Ayam Beirut Al Cinema’iya 9ème édition *Interview avec Zeina Sfeir, Directrice Artistique du festival

Historique et évolution


Ayam Beyrouth Al Cinéma’iya a débuté en 2001. C’était une semaine intégrée dans le festival des jeunes organisé par l’Association Shams, dans le cadre de l’Association Culturelle Beirut DC. L’idée a commencé avec la directrice artistique en ce temps-là; Eliane El Raheb. Étant réalisatrice, elle sentit que notre image n’était pas tellement présente au cours des festivals et les autres membres de Beirut DC dont Hania Mroué et Dimitri Khoder, partageaient également son opinion. Ils sentirent le besoin de créer un événement culturel qui serait organisé par des réalisateurs de films. Notre image en tant que Libanais ne se limitant pas seulement à notre pays mais aussi à la région, ce festival porterait une envergure arabe
et serait non compétitif, offrant un espace d’échange libre. De plus, il porterait un clin d’oeil aux films étrangers qui rejoindraient sa même ligne directive ou philosophie en plus d’une catégorie ‘le monde arabe vu par,’ englobant des films traitant du monde arabe, afin qu’on se retrouve autour d’une même table ronde -ou salle de cinéma- à discuter des films et s’échanger différentes idées.

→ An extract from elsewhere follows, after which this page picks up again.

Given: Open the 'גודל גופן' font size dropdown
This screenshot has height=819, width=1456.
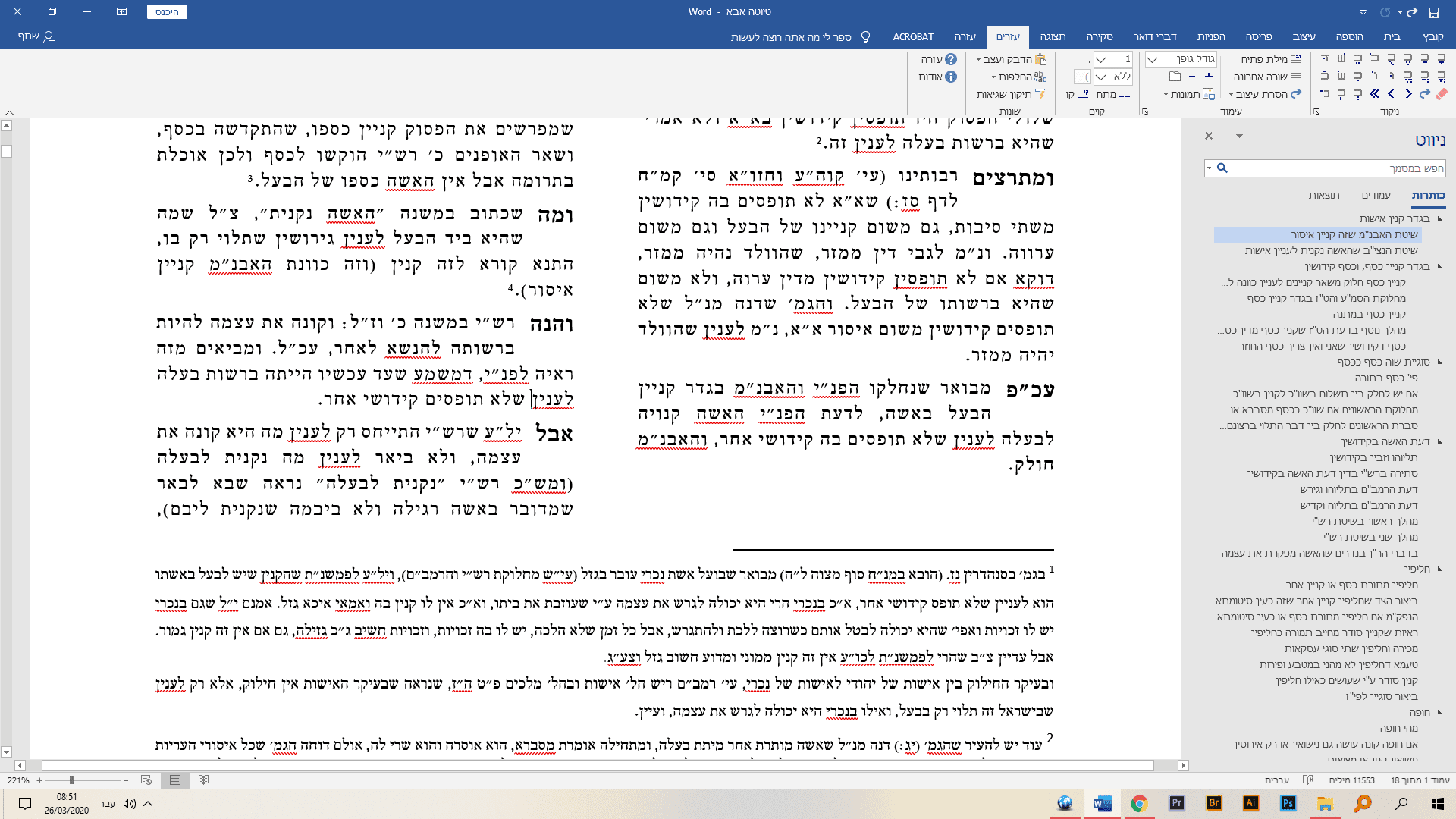Looking at the screenshot, I should (x=1153, y=59).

En 2002, l’édition officielle du festival débuta, la décision de le rendre biennal étant basée sur le fait qu’il n’y avait pas un bon nombre de films dans le monde arabe. Le festival connut un changement dans l’équipe de la direction générale mais demeura organisé par Beirut DC, avec pour but de le produire, quelles que soient les circonstances budgétaires ou logistiques, et de préserver la dynamique culturelle dans notre pays. Au cours des deux dernières éditions, le festival connut une évolution pertinente. Il s’étendit sur plusieurs volets: projection de films, débats, tables rondes, masterclasses et industries du cinéma. Le festival est actuellement divisé en deux volets: la projection de films et la partie industrielle; ‘Beirut Cinema Platform,’ plateforme de coproduction de films mettant en contact des réalisateurs ayant des films en pré-production ou à un stade plus avancé, avec des co-producteurs, distributeurs, vendeurs, producteurs de télévisions ou directeurs de festivals, leur offrant ainsi un tremplin pour avancer.

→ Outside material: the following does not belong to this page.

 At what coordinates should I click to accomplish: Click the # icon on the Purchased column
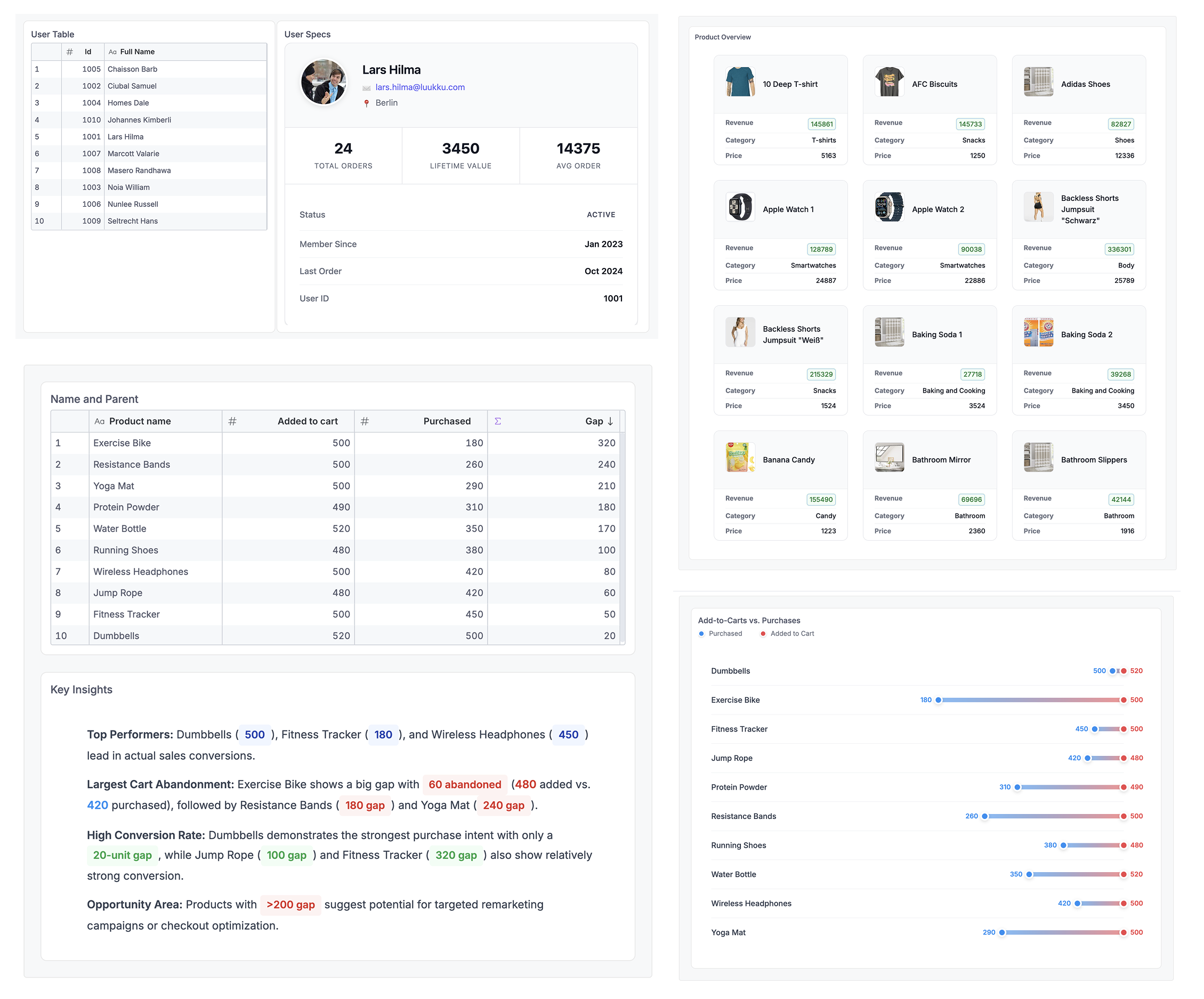point(365,421)
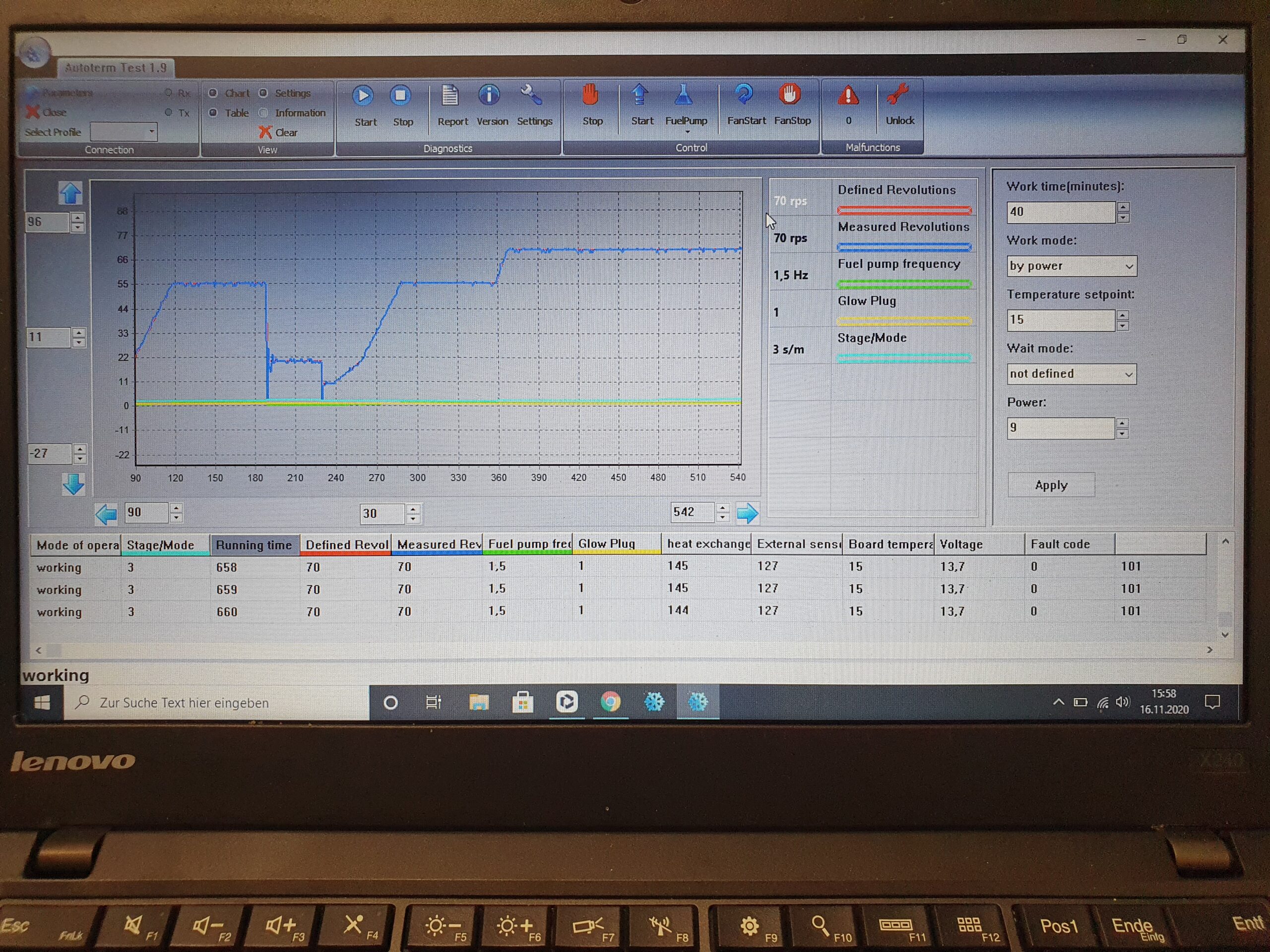
Task: Click the Malfunctions warning triangle icon
Action: 848,96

Sélection des films de la 9ème édition


Vu que ce festival est un festival de films arabes, après avoir suivi plusieurs festivals de par le monde, et différents courants cinématographiques, la thématique s’imposa par elle-même. Ubuntu, Le Tour de France, Bread and Tea, Cleaning Schaerbeek, The Last of US, Zeineb hates the Snow, In the Last Days of the City… Au fait, dans le domaine du cinéma, nous ne pouvons pas traiter les thèmes au premier degré. Nous vivons actuellement une grande crise d’émigration -immigration- liée à la crise dans la region. Cette déstabilisation engendre une émigration intérieure des êtres et une remise en question de l’appartenance à sa ville ou à son pays. La section Cinéma Al Fou’ad traite de même des gens qui s’échappent à ce qui se passe autour d’eux pour rentrer dans leur intimité ou affirmer leur identité sexuelle. De plus, le documentaire Off Frame traitant des archives de l’OLP nous a entraînés vers une Section Cinéma et Exil qui va plus loin que l’émigration, en ajoutant à la liste des films produits par l’OLP; A Return to Haifa et They Do Not Exist. Nous avons également transgressé nos frontières et sélectionné un film qui ne traite pas du monde arabe; The Prize, portant sur l’exil. Nous organisons également une signature du DVD pour The Dream, du réalisateur Mohamad Malas.

 

Qu’est-ce qui vous permet de persévérer sur cette mission qu’est le cinéma, malgré tous les obstacles?

Être à la base de la création d’une plateforme cinématographique est une réponse à toutes les questions. Ce festival a été créé pour répondre à un besoin particulier. De plus, cette mission en est vraiment une. Travailler dans n’importe quel autre domaine serait une frustration pour moi; je ne m’imaginerais jamais faisant ailleurs quelque chose de complètement différent. Le cinéma est notre cause et notre passion, une passion qui s’est ancrée en une carrière. Voilà notre point fort.